__REQUIRED WORK__
Go through the data below and return each line where the string "computer" appears.

[Collected data]
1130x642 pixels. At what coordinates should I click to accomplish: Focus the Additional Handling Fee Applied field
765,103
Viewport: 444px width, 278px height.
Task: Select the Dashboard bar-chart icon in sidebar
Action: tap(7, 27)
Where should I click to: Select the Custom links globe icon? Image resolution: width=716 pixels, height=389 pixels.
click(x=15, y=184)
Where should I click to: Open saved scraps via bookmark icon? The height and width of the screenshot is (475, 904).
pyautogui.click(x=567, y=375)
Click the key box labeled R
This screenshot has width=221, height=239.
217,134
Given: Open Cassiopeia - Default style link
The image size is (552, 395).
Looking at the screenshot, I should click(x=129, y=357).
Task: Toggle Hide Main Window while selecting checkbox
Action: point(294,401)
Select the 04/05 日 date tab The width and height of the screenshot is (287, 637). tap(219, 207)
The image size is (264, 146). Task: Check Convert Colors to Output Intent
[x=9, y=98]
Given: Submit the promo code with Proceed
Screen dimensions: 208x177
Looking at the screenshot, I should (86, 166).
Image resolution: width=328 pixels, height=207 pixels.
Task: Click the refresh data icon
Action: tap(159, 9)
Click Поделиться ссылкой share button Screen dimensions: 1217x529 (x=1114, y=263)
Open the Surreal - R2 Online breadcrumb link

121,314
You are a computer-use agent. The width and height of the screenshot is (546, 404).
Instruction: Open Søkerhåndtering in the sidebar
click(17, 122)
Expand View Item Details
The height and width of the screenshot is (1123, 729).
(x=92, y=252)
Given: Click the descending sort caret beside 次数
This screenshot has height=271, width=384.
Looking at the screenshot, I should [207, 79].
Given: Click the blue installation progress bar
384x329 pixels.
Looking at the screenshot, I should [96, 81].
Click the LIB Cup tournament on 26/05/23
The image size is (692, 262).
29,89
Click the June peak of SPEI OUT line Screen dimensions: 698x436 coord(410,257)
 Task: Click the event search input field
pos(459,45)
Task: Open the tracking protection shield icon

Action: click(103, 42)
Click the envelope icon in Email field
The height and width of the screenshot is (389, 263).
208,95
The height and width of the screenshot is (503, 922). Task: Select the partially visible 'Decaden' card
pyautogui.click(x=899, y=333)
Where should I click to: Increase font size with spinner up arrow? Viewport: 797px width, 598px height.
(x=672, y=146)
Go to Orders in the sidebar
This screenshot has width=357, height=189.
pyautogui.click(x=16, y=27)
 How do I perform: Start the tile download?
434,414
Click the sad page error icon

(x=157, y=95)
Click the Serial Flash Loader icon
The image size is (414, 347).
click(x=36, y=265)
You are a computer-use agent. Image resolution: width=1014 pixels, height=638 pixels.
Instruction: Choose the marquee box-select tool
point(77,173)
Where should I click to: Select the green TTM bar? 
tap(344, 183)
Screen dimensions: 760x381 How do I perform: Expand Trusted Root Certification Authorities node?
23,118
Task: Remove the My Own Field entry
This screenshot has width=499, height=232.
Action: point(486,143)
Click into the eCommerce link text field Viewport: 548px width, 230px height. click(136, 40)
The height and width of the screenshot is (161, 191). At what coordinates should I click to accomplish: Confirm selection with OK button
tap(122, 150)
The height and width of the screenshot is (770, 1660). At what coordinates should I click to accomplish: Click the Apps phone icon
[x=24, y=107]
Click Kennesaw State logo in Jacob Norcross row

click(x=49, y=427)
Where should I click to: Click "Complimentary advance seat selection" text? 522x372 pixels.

__EXPECTED ANSWER__
You are a computer-use agent. The width and height of the screenshot is (546, 404).
You are a computer-use agent. Image resolution: width=1014 pixels, height=638 pixels.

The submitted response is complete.